Friday, March 24, 2006

Opposition Responds To Brown's Budget: "That's A Fucking Great Budget"


Shadow Chancellor George Osbourne was forced into the unprecedented position of praising his rival Gordon Brown's budget. He admitted in the televised response that it was as good as, and probably better than, what he would have managed himself.

"The guy is really on the ball with this one," admitted Osbourne, "It's up there with some the best budgets ever."

In presenting his tenth, and possibly last budget should he succeed Tony Blair in the next year, Gordon Brown had hoped to go out with a bang. Osbourne's volte face from fiery combattant to lickspittle fanboy with have warmed his heart.

"Not increasing fuel duty was an obvious one, I would have done that", confessed Osbourne, "but after that, there's so much stuff from way out of left field.....and it just works."

"Giving state schools £34 billion? Deadly idea. Scheme to help first time buyers onto the first rung of the housing ladder? A real brainwave. Taking away the £200 council tax bonus for pensioners? Well it's got to come from somewhere. But the coup de grace was putting off public spending changes until 2008 or 2010. Genius. Fucking genius. No way would i have thought of that one."

Osbourne went on to admit that he was sometimes a little "mean" to Brown across the dispatch box in the House of Commons, but that he was "being egged on by his mates", and apologised unreservedly.

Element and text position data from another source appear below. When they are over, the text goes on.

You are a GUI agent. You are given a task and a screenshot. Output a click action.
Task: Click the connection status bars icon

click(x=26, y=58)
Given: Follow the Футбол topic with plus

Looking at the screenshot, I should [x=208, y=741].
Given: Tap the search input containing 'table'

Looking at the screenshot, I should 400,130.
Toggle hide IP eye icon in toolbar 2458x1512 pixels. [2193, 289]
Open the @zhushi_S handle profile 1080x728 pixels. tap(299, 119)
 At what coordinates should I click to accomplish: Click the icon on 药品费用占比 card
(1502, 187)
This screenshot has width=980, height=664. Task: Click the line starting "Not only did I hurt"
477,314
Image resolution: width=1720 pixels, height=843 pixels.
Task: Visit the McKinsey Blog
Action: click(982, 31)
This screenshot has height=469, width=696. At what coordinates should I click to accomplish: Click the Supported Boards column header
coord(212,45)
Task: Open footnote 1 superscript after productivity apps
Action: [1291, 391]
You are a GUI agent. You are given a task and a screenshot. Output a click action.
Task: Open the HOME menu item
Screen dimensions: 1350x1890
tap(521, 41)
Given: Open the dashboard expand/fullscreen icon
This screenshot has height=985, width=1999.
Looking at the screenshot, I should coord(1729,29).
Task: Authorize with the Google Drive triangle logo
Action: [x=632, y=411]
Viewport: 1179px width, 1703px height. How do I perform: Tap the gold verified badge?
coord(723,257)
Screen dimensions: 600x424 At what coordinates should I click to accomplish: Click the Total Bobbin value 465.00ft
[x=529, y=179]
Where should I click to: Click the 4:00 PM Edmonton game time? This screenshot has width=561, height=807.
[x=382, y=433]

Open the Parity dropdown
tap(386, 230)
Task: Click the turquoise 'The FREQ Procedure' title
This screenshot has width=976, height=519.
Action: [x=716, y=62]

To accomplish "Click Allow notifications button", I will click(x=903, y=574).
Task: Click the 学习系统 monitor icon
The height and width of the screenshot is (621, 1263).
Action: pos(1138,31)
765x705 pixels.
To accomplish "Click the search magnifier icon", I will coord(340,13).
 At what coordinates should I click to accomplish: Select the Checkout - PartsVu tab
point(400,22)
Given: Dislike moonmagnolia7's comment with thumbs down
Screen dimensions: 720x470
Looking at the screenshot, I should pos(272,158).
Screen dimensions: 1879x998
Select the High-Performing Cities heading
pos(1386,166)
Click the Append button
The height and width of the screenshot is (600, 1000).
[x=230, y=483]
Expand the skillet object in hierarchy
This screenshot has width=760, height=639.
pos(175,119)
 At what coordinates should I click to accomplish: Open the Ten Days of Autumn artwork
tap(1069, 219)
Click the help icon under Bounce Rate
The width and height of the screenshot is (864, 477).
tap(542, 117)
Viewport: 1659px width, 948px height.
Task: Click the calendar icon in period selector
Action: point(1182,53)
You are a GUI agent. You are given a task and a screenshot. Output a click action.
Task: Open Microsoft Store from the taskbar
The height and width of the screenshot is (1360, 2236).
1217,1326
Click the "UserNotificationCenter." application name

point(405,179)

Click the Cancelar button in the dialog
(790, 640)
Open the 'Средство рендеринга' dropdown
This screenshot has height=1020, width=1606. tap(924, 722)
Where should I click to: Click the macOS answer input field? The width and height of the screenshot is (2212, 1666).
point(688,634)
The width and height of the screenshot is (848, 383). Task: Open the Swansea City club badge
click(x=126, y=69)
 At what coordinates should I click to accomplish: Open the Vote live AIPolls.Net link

"I was ready to attack this budget. No Lie. Here's what I was going to say: This is a budget heavy in politics but light in economics. This chancellor has over-taxed, over-spent, and over-borrowed. But that's all a load of bollocks. This is a fucking great budget and i won't have a word said against it."

Mr. Osbourne confessed that his position had upset a large number of his conservative party colleagues, but he was prepared to take the flak.

"Don't mind our lads" he stressed in the TV address, "they're just jealous that they didn't think of the stuff first."

Tuesday, March 14, 2006

Elderly Man Forced To Spend 2 Nights in Hospital A+E On Unicycle

The Mater Hospital is investigating the circumstances under which a a 67-year old man, who arrived at the hospital suffering from a mild stroke, had to spend several days on a unicycle in the accident and emergency ward.

Ronnie Pinback said that on top of waiting for over two days in the packed ward for a bed for treatment, his brother Bobby Pinback, was tormented by having to balance precariously on the one wheeled device, of which he had no previous experience and had only seen once on a showing of Fossetts Big Circus on RTE One several Christmases ago.

"It was a nightmare", said Ronnie Pinback. "I helped Bobby onto the machine, but he was all over the place. I spent most of the night chasing him around the wards."

A spokesman for the Mater Hospital said that it was investigating the incident but said that it was bound by patient confidentiality and could not discuss individual cases.

A different, more dishevelled looking spokesman didn't seem to be entirely aware of this rule and willingly divulged lots of sensitive information.

"Regrettably both staff and management have been managing a difficult situation at the hospital's A&E department in recent months. A unicycle was all we had to hand for Mr. Pinback. A very competent doctor judged by his gait, his athleticism, his ruddy complexion, that Mr. Pinback would be able to handle a stint on the unicycle. We did not foresee him having to stay on it for two days, but he was repeatedly checked on and seemed to be doing okay on it"

The hospital said it has been working on a number of ways to ease the problem including submitting a proposal to the Health Service Executive for a 25-device emergency transit ward to be developed as part of the A&E department.

"We have no more space for beds or trolleys so we have to improvise. The 25-device ward proposal requests a space saving, and fun, environment where patients can be kept on pogo sticks, lolo balls, space hoppers, mini-scooters, flybars and rocking horses. "

After two days on the unicycle Mr. Pinback was moved to a bean bag, and then to a bed in the shape of a race car.